The arrival of next-generation sequencing (NGS) technology has revolutionized the field of genomics and expanded the scope of scientific inquiry to sequence datasets from multiple genomes and transcriptomes. RNA-Seq is a specific technique enabled by next-generation sequencing and refers to direct sequencing of cDNAs to permit quantification of transcript levels from particular tissue or cell types.
Unlike hybridization-based methods such as microarrays, RNA-Seq also provides direct sequence information that can be used to compare single nucleotide variants, map transcription start sites, and detect novel transcript splicing. The digital precision and sensitivity of RNA-Seq is well suited to the analysis of low input samples, such as small populations of circulating tumor cells, cancer cells, and stem cells where a more detailed transcriptome map may reveal the true biology of such systems.
However, current technology for transcriptome sequencing requires a few hundred nanograms of total RNA (tens of thousands of cell equivalents). Moreover, many RNA-Seq protocols require additional enrichment steps to select for poly(A)+ RNA and/or to reduce the content of ribosomal RNA (rRNA) prior to NGS library construction. Procedures of this type require a higher amount of starting total RNA and also limit biological information derived from sequence analysis since often the whole tissue with a mixture of various cell types is used instead of pure cell populations.

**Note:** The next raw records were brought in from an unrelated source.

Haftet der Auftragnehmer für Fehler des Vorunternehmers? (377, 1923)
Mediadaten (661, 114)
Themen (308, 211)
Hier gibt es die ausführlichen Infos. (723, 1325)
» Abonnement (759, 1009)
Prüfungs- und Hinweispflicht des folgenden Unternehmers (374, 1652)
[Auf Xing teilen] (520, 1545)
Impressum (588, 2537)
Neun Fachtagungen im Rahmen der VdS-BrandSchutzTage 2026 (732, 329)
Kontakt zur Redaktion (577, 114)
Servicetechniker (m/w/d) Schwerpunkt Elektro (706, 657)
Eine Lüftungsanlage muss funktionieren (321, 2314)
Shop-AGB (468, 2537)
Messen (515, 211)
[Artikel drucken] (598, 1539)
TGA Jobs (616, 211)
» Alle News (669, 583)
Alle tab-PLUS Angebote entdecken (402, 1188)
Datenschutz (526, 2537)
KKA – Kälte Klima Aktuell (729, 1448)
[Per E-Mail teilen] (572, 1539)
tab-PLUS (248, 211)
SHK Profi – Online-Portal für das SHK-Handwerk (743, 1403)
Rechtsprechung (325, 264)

The Ovation® RNA-Seq System from NuGEN provides a complete solution for the preparation of double-stranded cDNA for NGS library construction from inputs as low as 500 picograms of total RNA (~50−100 cell equivalents) allowing analysis of isolated cells of a particular cell type. The protocol does not require rRNA reduction or poly(A)+ selection, which may bias or provide an incomplete representation of the transcriptome.
The Ovation RNA-Seq FFPE System offers these same benefits and enables RNA-Seq analysis from formalin-fixed paraffin-embedded (FFPE) tissue, the most common source of archived clinical samples, especially in cancer studies. These RNA-Seq solutions have facilitated scientific discovery in diverse areas of research including gene-expression differences in bronchial airway epithelium associated with smoking and lung cancer, the characterization of the HIV genomes from clinical samples, and transcript profiling with RNA derived from FFPE samples.
Researchers at the Boston University School of Medicine lead by Avrum Spira are working toward the discovery and development of biomarkers for lung cancer and COPD that are detectable before the onset of clinical symptoms. These researchers are specifically interested in gene-expression changes that occur in the airway epithelial cells of tobacco smokers that may ultimately serve as biomarkers for disease risk in smokers.
The collection of sufficient total RNA for transcriptome analysis in such studies is limiting, as only a small number of the cells can be collected from the airway epithelium by bronchoscopy or using airway swabs. The differential gene-expression results shown in Figure 1 were generated using total RNA obtained from individuals who had never smoked and have no clinical indications of lung disease versus current smokers.
Total RNA was processed using the Ovation RNA-Seq System for analysis by NGS, or amplified and labeled for analysis on Affymetrix® Exon 1.0 ST microarrays. The results indicate that a greater number of differentially expressed genes are detected by NGS (region shown in green) owing to the greater sensitivity and dynamic range of this technique in comparison to microarray-based methods.
The RNA-Seq results provide a comprehensive and high-resolution view of the airway epithelial cell transcriptome and will provide insights into the molecular field of damage induced by smoking and the progression of tobacco-related lung disease. Moreover, each of the differentially expressed genes detected in the tobacco smokers are candidates for further development as lung cancer biomarkers.